HC Deb 27 May 1936 vol 312 cc1989-92

asked the Secretary of State for Foreign Affairs whether he has any statement to make with reference to the further charges made by the Italian Government to the League of Nations that dum-dum bullets have been supplied by persons in this country to the Ethiopian forces?


asked the Secretary of State for Foreign Affairs whether he will make a statement upon the renewed official Italian allegations of the use of expanding bullets of British manufacture by Ethiopian troops?


So far as His Majesty's Government are concerned, the position was made quite clear in the very full statement which I made on 18th May last, and I feel sure that the House will agree that no notice need be taken of any further allegations on this subject.


Does the right hon. Gentleman intend to treat these slanderous statements with the contempt they deserve?


asked the Secretary of State for Foreign Affairs whether it is intended to receive the Emperor of Abyssinia in this country with the ceremony befitting the head of an independent State, member of the League of Nations?


The Emperor is coming to this country at his own request and incognito, and no question of a ceremonial reception therefore arises.


Will the Emperor be quite free in this country to take any action he may think fit to serve his people, provided it does not conflict with his undertaking in regard to furthering hostilities?


In view of the fact that he has put up a good fight for British policy, will the Government consider asking him to join the Cabinet?

11. Commander BOWER

asked the Secretary of State for Foreign Affairs whether he has received a report on the recent detention and examination by Italian staff officers of Mr. Bonner at Diredawa; and whether His Majesty's Government propose to take any action in the matter?


As regards the first part of the question, I would refer to the reply which I returned on Monday last to the hon. Member for Broxtowe (Mr. Cocks) as well as to the detailed account of this case circulated in the OFFICIAL REPORT on that date. The reply to the second part of the question is that, as at present advised, no further action seems to His Majesty's Government to be required.

Commander BOWER

Is it not time that some steps were taken by His Majesty's Government to prevent these continued insults to this country on the part of the Italian authorities in various parts of the world?


If my hon. and gallant Friend will look at the details of this case, I think he will see that very vigorous action was taken by His Majesty's Government, with, I think, not unsatisfactory results up to the present.

15. Mr. COCKS

asked the Secretary of State for Foreign Affairs what was His Majesty's Government's reply to the communication from the Italian Government on the subject of Ethiopia on 1st May, 1935; and what was the nature of this communication?


So far as I am aware, no communication of any kind was received from the Italian Government on 1st May, 1935.


Is the right hon. Gentleman aware that a statement has been made by Signor Mussolini that he instructed his Ambassador in London to open conversation with the British Government upon that date on the Ethiopian question?


I was not aware of that, and I do not think the hon. Member was, since he asked me if I had had a communication on that date.

16. Mr. COCKS

asked the Secretary of State for Foreign Affairs what action was taken by the League in response to the appeal by the Abyssinian Government, on 13th May, 1935, to the League of Nations on the grounds that the independence of Abyssinia was in danger?

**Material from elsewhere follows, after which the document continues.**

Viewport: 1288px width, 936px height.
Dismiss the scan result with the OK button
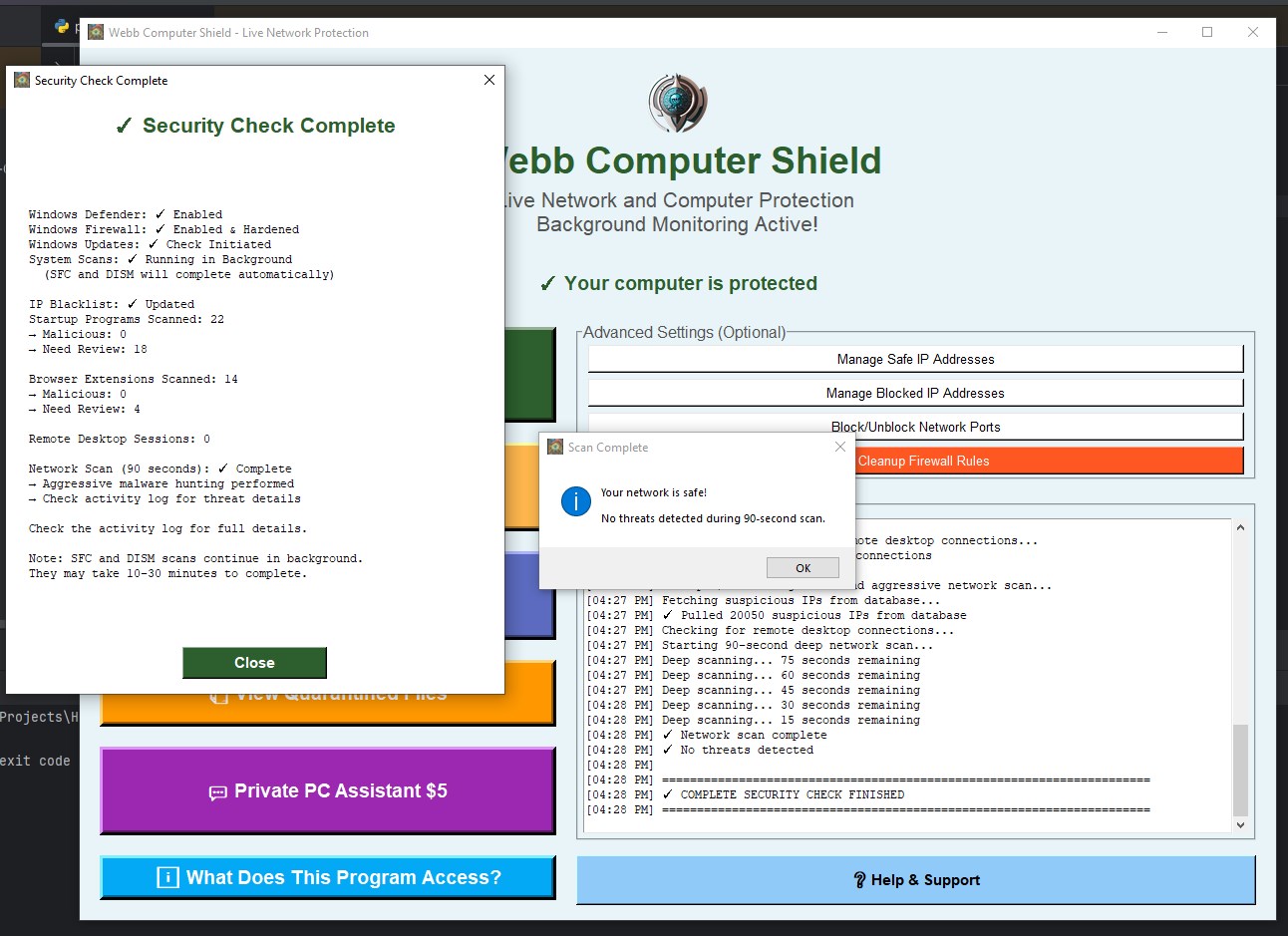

The Abyssinian appeal to which the hon. Member refers was considered at the eighty-sixth session of the Council at which two resolutions were adopted on the subject. The first of these resolutions took stock of the position and recorded the measures accepted by both sides to deal with the dispute, among which was the appointment of four arbitrators. The second resolution recorded the decision of the Council to meet, if necessary, on 25th July to consider the appointment of a fifth arbitrator, and to meet on 25th August to examine the situation if no settlement lad been reached by then.


Does it not appear from the right hon. Gentleman's answer that large delays in this matter have occurred to that it was not until months after the appeal of Abyssinia that her independence was in danger that her general case was heard?


That may be so, but the only reason that any date at all was fixed was due to the activities of His Majesty's Government.